Vingança Liter(aria/al)?

Penduro aranhas de segredos pelas paredes fechadas na esperança de que um dia tropeces e partas o pescoço das ideias. Como eu gostava de arrebatar dos teus olhos as palavras em fios, como agulhas intermitentes que te tocassem a córnea distendida nos grafemas que são meus. Porque é que insistes em gastar a língua nas palavras? Porque é que te atreves a pensar quando não consegues supor a pontuação do teu corpo baralhado? Não percebo porque consinto as tuas letras no meu beijo, porque não rasgo o papel e recomeço a riscar por cima do teu nome surdo. Devia picotar todas as tuas opiniões antes de as estender em rascunhos na minha cabeça, petrificar a tua voz e fazê-la chocar com os gritos dos aviões. Devias saber que não podes ganhar, eu colo o tempo mais depressa do que tu o consegues chorar e no fim são minhas as frases que contêm o norte do destino. Não consegues encontrar as legendas certas nem que elas te batam na testa! Falas de adjectivos, conjunções, metáforas e figuras de estilo mas não tens a coragem necessária de copiar para o mundo o que escreves no escuro. És cobarde até à última letra antes do ponto final. Desta vez nem os poemas te safam: este livro já é meu!
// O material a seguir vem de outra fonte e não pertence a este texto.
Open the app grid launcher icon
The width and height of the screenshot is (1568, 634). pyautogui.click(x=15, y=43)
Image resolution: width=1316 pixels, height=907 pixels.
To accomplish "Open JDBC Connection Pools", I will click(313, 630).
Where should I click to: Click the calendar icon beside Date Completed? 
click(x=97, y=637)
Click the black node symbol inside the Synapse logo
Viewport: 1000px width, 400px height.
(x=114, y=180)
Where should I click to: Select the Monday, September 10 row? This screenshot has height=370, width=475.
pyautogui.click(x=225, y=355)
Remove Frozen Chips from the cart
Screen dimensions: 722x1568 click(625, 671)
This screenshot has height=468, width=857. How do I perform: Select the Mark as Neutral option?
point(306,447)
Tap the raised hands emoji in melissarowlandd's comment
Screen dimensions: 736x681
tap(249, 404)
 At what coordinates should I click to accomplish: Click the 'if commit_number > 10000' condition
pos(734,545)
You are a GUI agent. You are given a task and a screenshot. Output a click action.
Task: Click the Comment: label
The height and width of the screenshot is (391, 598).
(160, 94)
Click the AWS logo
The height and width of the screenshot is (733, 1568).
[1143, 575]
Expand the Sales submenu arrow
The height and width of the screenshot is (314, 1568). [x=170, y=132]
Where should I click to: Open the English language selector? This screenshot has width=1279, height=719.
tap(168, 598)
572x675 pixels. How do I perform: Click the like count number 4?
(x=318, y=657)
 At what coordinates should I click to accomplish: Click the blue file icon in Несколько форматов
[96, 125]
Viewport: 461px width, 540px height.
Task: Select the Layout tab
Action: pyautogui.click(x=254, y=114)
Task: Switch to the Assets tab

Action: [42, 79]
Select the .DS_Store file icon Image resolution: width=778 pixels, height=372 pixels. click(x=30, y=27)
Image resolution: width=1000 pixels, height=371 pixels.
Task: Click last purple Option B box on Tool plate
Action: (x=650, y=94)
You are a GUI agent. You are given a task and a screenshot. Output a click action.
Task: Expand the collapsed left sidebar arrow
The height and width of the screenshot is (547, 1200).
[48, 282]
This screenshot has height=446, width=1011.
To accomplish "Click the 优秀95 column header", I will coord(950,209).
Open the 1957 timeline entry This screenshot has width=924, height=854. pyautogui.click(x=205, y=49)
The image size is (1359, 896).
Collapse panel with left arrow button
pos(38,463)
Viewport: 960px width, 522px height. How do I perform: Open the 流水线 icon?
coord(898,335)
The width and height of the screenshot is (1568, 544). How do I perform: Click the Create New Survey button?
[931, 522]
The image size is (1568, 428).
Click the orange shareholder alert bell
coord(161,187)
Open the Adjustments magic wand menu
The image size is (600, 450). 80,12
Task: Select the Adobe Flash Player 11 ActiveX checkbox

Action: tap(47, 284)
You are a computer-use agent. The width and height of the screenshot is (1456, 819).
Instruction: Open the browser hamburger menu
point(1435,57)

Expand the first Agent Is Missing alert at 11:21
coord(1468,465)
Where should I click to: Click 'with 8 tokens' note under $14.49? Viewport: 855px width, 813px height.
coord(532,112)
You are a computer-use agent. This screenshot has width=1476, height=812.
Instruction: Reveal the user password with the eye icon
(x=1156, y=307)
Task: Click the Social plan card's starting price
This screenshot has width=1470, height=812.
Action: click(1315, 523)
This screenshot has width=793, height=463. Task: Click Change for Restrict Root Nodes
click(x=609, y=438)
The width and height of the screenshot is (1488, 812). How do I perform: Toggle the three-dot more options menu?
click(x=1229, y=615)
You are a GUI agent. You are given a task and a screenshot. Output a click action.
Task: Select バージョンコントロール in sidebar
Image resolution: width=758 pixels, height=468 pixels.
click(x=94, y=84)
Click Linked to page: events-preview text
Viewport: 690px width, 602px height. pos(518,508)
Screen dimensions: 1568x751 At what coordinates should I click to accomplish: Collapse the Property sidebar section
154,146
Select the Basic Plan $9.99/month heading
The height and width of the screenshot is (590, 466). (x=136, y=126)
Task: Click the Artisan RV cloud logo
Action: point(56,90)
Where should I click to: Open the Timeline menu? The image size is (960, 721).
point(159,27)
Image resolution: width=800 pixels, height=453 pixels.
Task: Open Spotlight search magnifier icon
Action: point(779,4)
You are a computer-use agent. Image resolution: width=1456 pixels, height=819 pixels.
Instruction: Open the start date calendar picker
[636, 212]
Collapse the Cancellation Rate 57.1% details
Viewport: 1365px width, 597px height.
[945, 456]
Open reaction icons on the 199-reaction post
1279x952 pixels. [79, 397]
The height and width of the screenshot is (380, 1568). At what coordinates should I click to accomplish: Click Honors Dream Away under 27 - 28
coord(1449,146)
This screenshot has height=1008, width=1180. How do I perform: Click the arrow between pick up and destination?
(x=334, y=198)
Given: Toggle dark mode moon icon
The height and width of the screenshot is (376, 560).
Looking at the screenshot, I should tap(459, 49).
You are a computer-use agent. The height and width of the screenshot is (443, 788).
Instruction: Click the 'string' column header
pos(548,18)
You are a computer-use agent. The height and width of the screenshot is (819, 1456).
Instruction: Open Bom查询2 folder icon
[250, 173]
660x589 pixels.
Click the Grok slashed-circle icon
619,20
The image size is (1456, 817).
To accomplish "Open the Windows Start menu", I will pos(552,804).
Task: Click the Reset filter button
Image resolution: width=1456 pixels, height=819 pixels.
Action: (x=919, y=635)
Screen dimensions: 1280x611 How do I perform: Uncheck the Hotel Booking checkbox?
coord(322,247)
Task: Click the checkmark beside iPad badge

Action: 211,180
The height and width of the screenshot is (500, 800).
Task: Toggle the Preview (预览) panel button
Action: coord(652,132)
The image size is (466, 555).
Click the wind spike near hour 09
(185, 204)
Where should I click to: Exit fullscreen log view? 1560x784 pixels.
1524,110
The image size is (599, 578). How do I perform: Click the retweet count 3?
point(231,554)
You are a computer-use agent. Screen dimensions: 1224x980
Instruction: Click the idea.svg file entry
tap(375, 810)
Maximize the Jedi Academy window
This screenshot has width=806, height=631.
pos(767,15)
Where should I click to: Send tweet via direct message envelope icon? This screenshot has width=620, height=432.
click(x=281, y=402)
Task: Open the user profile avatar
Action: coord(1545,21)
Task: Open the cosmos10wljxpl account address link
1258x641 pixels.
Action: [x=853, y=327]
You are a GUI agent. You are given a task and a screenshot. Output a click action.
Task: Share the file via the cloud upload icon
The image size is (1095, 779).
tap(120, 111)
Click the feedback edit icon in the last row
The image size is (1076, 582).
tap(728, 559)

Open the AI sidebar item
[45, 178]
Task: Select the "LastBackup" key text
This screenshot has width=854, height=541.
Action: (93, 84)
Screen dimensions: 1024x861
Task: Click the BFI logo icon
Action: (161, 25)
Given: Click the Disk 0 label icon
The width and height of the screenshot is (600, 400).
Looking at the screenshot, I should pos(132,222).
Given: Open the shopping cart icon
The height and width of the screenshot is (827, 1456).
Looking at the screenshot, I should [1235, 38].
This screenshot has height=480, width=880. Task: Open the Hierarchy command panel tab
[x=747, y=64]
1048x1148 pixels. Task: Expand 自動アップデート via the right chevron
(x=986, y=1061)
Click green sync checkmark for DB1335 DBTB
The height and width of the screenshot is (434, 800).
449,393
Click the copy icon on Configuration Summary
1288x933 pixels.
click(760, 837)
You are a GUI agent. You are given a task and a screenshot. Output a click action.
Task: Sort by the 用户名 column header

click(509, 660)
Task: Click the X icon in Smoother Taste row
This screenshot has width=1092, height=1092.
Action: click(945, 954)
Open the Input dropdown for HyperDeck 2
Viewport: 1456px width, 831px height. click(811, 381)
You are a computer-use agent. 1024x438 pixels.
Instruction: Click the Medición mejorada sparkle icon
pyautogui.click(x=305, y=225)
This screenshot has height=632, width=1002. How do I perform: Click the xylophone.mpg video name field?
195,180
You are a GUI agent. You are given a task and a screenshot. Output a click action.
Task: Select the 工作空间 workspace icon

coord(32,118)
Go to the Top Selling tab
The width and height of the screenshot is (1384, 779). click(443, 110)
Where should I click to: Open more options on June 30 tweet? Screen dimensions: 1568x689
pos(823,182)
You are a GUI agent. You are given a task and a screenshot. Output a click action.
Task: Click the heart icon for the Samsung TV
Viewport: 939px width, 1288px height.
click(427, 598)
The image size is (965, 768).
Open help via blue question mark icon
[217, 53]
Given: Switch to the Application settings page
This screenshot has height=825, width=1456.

segunda-feira, 11 de junho de 2007

nel frattempo

sim
estou
quero deixar tudo para trás
tudo
principalmente o coração
a esse arranco-lhe as asas e não lhe dou hipótese de escolher
atiro-o contra os pensamentos concretos da realidade na terra
sem chapéus que o protejam de lágrimas ou tertúlias
pronto a morrer vincado com a força de um papel
sozinho vai medrar e desesperar, vai arrancar gritos às paredes de ferro
vai revoltear compulsivamente no mundo à espera de alguém em quem se consolar
mas vai morrer
triste
feio
único
Se eu pudesse traria um novo dia à raiz do teu contentamento. Pegava nas tuas mãos compridas, de aranha, de artista, e com elas pintava flores e cordeiros de algodão. Porque és pequena e não sabes o que sonhas ou quem te sorri na pele, porque o regaço que conheces é o de quem te embala e te devaneia, quem te vela um amor sossegado de cabeceira. Mas um dia vais ter esperança nas coisas bonitas que crescem da terra, nos olhos profundos que te dizem: filha. Filha. E num momento vais aprender de novo a sorrir e estender a tua vontade como casulos de bolas de sabão no mundo. Vais ser grande e correr os passos, vais ter letras que te vão brilhar. Vais chegar ao silêncio do mundo e ainda acreditar que a chuva toca só para ti.
Um dia, vais fechar os olhos e saber-nos lá.
[para Lara]

domingo, 10 de junho de 2007

Cartas a Sandra:


Obrigada é mais do que tudo o que posso dizer. Se nas minhas palavras se escondiam os segredos das lágrimas desvendaste bem todos os silêncios pousados à beira-mar do incerto. Espero por ti, para ti, em todas as noites que já não me sinto só e almejo pelas minhas mãos vazias enlaçadas no regaço. E com os olhos fechados me despeço em desejos pequeninos, me derramo na loucura que são os meus sentidos e esqueço a vergonha para trás. Sempre. Obrigada.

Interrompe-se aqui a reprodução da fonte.